→ **Instructions for the task**
The response must restate all of the data word for word.

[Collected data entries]
= Beginning of Section =
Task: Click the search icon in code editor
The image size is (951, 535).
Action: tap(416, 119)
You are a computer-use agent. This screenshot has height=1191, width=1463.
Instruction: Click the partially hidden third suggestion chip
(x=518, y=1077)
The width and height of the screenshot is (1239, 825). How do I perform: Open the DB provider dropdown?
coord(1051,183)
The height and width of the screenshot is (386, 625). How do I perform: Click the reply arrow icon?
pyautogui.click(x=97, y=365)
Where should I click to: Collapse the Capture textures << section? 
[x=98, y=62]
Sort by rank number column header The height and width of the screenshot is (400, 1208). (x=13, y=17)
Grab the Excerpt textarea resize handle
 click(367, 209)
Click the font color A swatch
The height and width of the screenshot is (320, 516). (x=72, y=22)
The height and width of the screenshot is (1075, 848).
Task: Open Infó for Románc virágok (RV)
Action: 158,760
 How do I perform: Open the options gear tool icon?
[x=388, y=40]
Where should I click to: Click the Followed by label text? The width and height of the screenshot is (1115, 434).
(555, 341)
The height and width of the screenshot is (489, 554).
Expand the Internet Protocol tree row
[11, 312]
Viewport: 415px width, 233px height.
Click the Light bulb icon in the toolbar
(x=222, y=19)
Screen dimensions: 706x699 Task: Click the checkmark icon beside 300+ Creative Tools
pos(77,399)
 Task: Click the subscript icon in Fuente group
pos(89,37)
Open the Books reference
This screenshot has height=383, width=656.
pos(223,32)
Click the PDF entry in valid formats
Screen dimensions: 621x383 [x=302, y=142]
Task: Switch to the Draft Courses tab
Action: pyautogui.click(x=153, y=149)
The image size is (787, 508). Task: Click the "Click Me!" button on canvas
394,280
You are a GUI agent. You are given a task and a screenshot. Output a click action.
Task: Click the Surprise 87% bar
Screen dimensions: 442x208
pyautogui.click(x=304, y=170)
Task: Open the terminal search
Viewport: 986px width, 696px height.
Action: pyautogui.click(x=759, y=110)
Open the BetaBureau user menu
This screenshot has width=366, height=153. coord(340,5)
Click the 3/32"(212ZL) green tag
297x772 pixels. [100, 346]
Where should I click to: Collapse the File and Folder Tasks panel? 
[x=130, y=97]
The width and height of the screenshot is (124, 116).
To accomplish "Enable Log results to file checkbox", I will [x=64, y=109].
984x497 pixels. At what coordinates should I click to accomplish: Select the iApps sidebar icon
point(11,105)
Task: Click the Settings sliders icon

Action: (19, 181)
= End of Section =
→ **Expected answer**
Task: Click the search icon in code editor
The image size is (951, 535).
Action: tap(416, 119)
You are a computer-use agent. This screenshot has height=1191, width=1463.
Instruction: Click the partially hidden third suggestion chip
(x=518, y=1077)
The width and height of the screenshot is (1239, 825). How do I perform: Open the DB provider dropdown?
coord(1051,183)
The height and width of the screenshot is (386, 625). How do I perform: Click the reply arrow icon?
pyautogui.click(x=97, y=365)
Where should I click to: Collapse the Capture textures << section? 
[x=98, y=62]
Sort by rank number column header The height and width of the screenshot is (400, 1208). (x=13, y=17)
Grab the Excerpt textarea resize handle
 click(367, 209)
Click the font color A swatch
The height and width of the screenshot is (320, 516). (x=72, y=22)
The height and width of the screenshot is (1075, 848).
Task: Open Infó for Románc virágok (RV)
Action: 158,760
 How do I perform: Open the options gear tool icon?
[x=388, y=40]
Where should I click to: Click the Followed by label text? The width and height of the screenshot is (1115, 434).
(555, 341)
The height and width of the screenshot is (489, 554).
Expand the Internet Protocol tree row
[11, 312]
Viewport: 415px width, 233px height.
Click the Light bulb icon in the toolbar
(x=222, y=19)
Screen dimensions: 706x699 Task: Click the checkmark icon beside 300+ Creative Tools
pos(77,399)
 Task: Click the subscript icon in Fuente group
pos(89,37)
Open the Books reference
This screenshot has height=383, width=656.
pos(223,32)
Click the PDF entry in valid formats
Screen dimensions: 621x383 [x=302, y=142]
Task: Switch to the Draft Courses tab
Action: pyautogui.click(x=153, y=149)
The image size is (787, 508). Task: Click the "Click Me!" button on canvas
394,280
You are a GUI agent. You are given a task and a screenshot. Output a click action.
Task: Click the Surprise 87% bar
Screen dimensions: 442x208
pyautogui.click(x=304, y=170)
Task: Open the terminal search
Viewport: 986px width, 696px height.
Action: pyautogui.click(x=759, y=110)
Open the BetaBureau user menu
This screenshot has width=366, height=153. coord(340,5)
Click the 3/32"(212ZL) green tag
297x772 pixels. [100, 346]
Where should I click to: Collapse the File and Folder Tasks panel? 
[x=130, y=97]
The width and height of the screenshot is (124, 116).
To accomplish "Enable Log results to file checkbox", I will [x=64, y=109].
984x497 pixels. At what coordinates should I click to accomplish: Select the iApps sidebar icon
point(11,105)
Task: Click the Settings sliders icon

Action: (19, 181)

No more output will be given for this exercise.